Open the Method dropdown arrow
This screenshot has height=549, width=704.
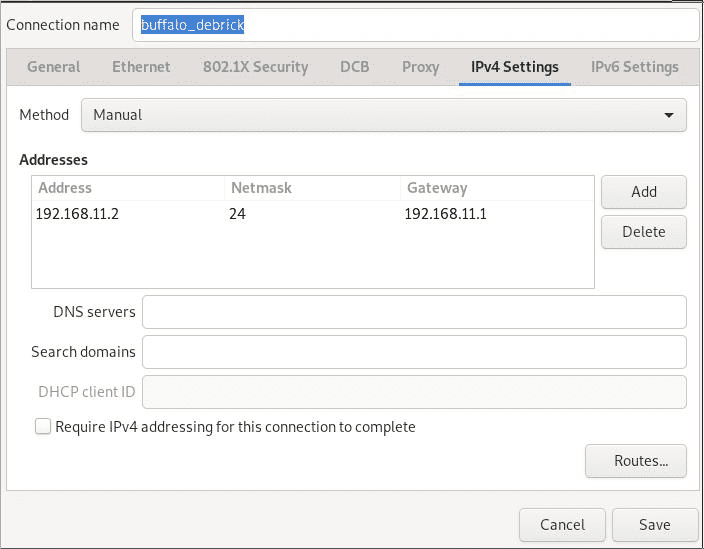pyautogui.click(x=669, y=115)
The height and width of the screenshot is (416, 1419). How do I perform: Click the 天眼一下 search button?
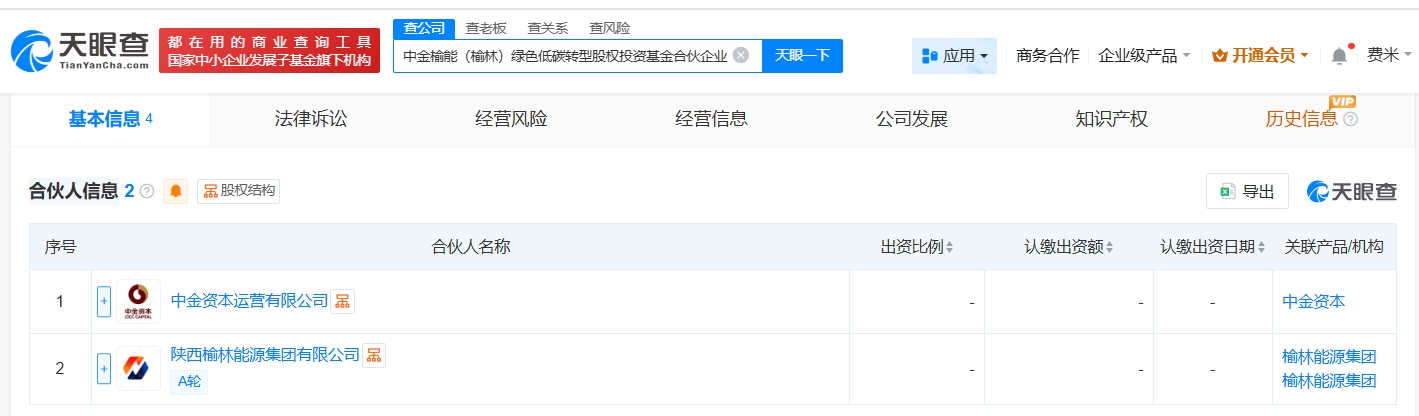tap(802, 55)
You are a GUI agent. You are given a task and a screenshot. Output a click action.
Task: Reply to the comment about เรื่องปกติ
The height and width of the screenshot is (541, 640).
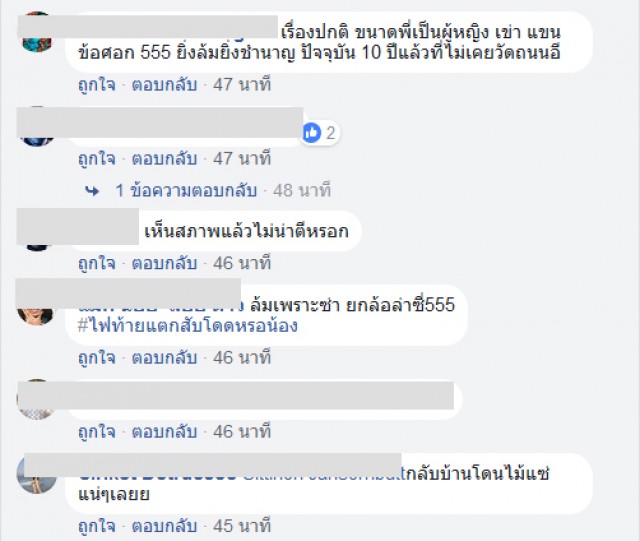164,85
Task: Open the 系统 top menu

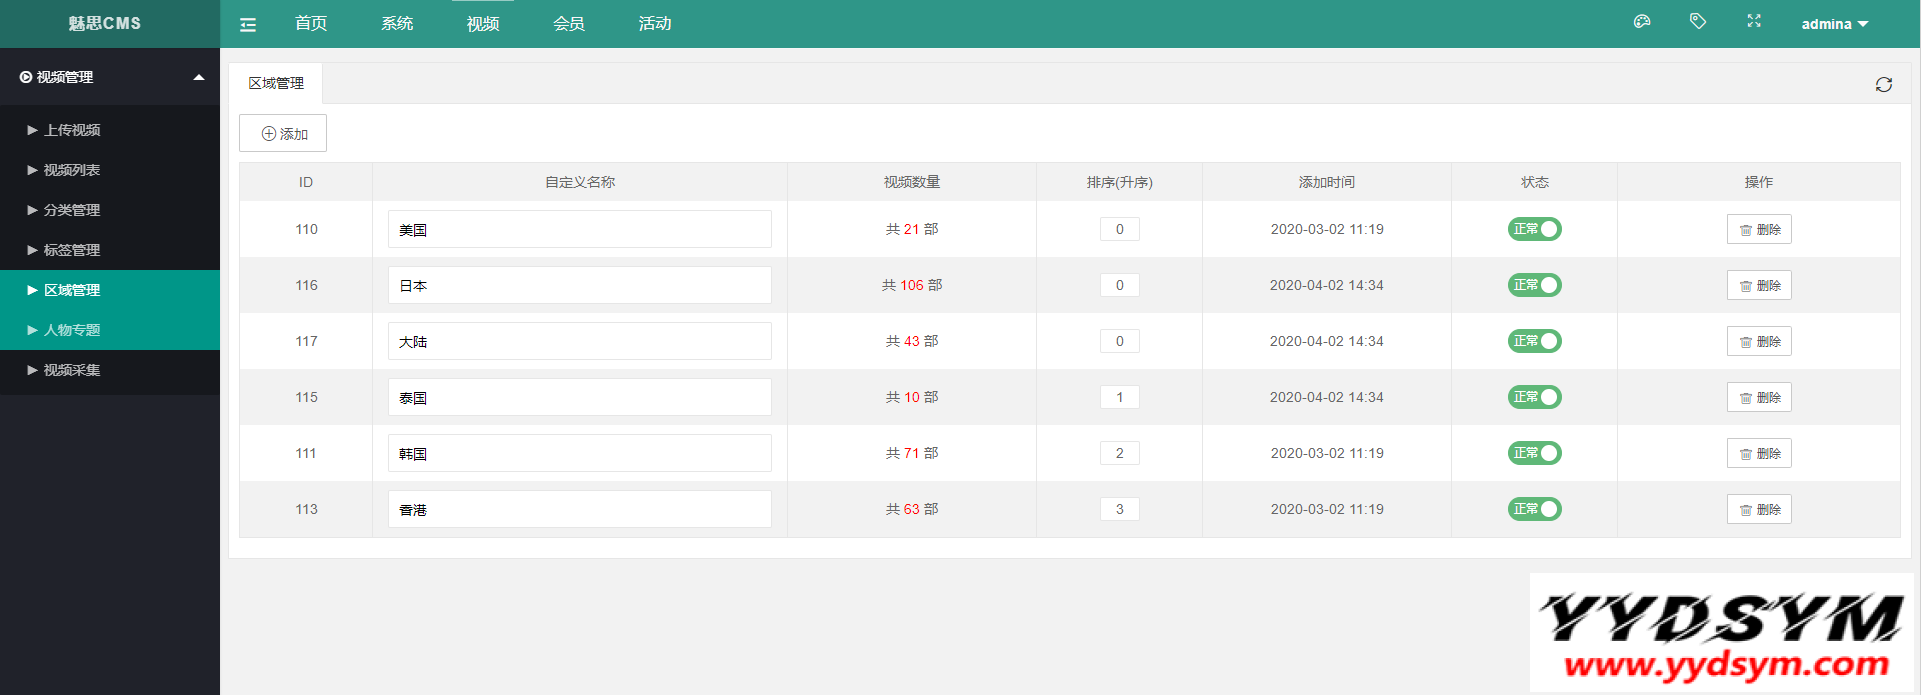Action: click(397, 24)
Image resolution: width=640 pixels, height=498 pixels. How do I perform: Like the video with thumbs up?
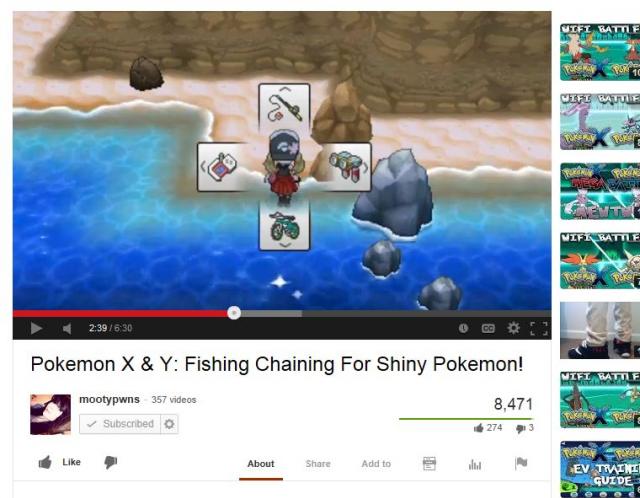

══════

◆ **ACTIVITY**: Begin at the line containing "You are a GUI" and stop at the final line of the data. Retype those lines exactly, without the pictures.

◆ **RESPONSE AREA**:
You are a GUI agent. You are given a task and a screenshot. Output a click action.
Task: Reply to the comment about เรื่องปกติ
The height and width of the screenshot is (541, 640).
164,85
Task: Open the 系统 top menu

Action: click(397, 24)
Image resolution: width=640 pixels, height=498 pixels. How do I perform: Like the video with thumbs up?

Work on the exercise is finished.